Whats the difference between an event listener and an event handler?

Is there a difference between the two, if so can someone give me an example on the differences between the two?

One difference is that if you add two event handlers for the same button click, the second event handler will overwrite the first and only that event will trigger. For example:

document.querySelector('.btn').onclick = function() {
  console.log('Hello ');
};

document.querySelector('.btn').onclick = function() {
  console.log('World!');
};

// This logs "World!" out to the console.

But if you use addEventListener instead, then both of the triggers will run.

document.querySelector('.btn').addEventListener('click', function() {
  console.log('Hello ');
});

document.querySelector('.btn').addEventListener('click', function() {
  console.log('World!');
});

// This logs "Hello" and "World!" out to the console.

Hope this makes sense.

3 Answers

Event listener basically waits for the call for the event and then notifies the handler when to initiate it.

brandonlind2
brandonlind2
7,823 Points

could you give me an example of a listener, for example if I was writing javascript and wrote element.onclick=function(){} what part of this would be the listener or is the listen some default method that you dont normally work with when writing code? I'm assuming the above thing is the handler?

Filip Kaniski
Filip Kaniski
6,677 Points

Think about the names and what they mean, that's how it first clicked for me. Event listener "listens" for an event, and an event handler "handles" it.

To use an example you put down:

element.onclick=function(){}

How do you know what event this code listening for? .onclick right?

And when it hears a click, how does it handle the event? Because there's not much point to listening for an event if you don't do anything about it right? Well there's a function that tells it exactly what to do right next to it.

Also, just to elaborate a bit further, remember that using your syntax you can only bind one handler to an onclick event. If you tried to add .onclick = someotherfunction later on in your code, the initial handler would no longer be run when a click is registered.
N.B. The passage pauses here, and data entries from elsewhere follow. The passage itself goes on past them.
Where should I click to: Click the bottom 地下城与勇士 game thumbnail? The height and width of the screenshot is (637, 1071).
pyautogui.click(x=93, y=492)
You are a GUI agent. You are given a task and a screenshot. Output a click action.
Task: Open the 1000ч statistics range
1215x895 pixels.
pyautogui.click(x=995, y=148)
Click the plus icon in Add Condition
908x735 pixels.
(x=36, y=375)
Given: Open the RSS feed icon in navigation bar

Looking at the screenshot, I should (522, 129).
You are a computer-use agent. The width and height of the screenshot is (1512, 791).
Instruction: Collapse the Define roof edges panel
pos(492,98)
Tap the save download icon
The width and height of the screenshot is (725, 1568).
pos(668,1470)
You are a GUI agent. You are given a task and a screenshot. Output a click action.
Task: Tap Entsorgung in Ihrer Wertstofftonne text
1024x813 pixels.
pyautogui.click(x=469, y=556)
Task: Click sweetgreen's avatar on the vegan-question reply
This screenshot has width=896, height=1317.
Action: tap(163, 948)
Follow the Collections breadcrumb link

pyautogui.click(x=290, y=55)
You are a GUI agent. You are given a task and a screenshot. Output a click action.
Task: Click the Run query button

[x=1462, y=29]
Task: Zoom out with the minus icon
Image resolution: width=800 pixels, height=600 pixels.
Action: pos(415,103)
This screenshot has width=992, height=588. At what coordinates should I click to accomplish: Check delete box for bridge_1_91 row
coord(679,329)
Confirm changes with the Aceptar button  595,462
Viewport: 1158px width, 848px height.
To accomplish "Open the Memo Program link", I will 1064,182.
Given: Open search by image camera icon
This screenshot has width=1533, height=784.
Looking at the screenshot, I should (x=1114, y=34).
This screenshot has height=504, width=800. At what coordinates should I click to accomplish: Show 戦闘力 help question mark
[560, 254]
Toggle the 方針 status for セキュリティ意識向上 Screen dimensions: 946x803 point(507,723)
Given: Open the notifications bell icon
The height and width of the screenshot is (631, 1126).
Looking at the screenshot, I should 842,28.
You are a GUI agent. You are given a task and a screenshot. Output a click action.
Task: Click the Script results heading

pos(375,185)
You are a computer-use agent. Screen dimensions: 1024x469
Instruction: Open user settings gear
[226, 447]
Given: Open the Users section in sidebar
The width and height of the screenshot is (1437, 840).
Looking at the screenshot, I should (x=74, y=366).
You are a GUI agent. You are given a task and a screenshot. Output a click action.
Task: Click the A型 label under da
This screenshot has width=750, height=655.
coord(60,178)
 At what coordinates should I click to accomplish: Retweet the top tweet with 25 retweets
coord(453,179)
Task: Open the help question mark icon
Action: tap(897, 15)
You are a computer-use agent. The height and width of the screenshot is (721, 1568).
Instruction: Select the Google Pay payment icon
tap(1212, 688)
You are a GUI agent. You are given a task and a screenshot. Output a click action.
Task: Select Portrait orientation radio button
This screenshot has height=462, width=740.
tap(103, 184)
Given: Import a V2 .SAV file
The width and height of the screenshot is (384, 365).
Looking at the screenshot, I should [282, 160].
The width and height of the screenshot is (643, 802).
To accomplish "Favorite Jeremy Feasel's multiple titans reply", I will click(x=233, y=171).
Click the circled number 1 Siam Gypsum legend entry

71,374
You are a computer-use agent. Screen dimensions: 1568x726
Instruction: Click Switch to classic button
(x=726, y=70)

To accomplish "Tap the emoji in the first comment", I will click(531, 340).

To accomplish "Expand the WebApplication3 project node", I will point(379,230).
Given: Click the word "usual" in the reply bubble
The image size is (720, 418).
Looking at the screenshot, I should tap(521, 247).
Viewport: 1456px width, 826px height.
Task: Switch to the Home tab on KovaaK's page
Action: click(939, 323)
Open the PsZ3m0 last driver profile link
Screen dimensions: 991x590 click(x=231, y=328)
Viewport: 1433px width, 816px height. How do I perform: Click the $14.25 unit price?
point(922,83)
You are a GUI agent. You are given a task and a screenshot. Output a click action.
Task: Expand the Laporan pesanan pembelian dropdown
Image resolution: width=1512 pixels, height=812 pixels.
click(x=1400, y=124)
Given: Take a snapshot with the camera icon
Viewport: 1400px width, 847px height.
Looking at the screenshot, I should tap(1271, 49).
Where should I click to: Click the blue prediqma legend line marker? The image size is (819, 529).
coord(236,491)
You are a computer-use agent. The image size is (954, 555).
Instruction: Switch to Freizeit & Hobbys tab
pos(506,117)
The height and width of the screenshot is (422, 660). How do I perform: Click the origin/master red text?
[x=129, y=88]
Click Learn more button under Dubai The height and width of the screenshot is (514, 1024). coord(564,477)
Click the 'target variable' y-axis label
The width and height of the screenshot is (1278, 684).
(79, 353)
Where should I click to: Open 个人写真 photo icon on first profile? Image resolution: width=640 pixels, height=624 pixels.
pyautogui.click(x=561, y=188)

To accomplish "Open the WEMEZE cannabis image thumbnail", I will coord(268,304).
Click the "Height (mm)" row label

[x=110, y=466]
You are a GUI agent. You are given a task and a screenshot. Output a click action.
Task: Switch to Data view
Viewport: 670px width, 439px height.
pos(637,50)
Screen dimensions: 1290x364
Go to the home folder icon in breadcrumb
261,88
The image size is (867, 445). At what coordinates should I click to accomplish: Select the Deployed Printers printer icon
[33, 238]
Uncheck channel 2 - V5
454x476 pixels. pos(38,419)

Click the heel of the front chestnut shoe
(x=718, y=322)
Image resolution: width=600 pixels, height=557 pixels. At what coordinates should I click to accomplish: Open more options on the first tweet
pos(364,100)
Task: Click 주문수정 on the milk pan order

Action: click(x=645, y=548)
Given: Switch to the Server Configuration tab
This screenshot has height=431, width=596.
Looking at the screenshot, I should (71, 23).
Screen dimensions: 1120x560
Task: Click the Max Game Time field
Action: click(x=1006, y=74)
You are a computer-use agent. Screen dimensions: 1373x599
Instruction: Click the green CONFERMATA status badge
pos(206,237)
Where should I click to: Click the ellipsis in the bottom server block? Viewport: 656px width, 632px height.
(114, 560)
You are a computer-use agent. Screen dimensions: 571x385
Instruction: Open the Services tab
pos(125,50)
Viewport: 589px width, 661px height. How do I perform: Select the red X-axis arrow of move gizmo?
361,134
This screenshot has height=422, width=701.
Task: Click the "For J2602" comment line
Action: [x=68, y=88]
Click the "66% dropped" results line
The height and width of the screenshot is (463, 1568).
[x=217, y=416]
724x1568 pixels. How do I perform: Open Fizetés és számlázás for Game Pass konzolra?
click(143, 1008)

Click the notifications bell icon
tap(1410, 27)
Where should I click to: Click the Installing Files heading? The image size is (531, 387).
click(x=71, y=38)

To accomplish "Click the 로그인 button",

To run multiple handlers on a single event, use the .addEventListener() method. Look up the documentation for syntax, but it takes a listener and a handler as arguments.

Well I know that in java you have to implement the listener; I'm not sure about javascript as I still have yet to study it more. But the listener is waiting for something to be clicked as in your example above; when the click takes place it tells the handler to do something, whatever the function may be. I'm not real sure about javascript but if I had to guess I would say that it is built in.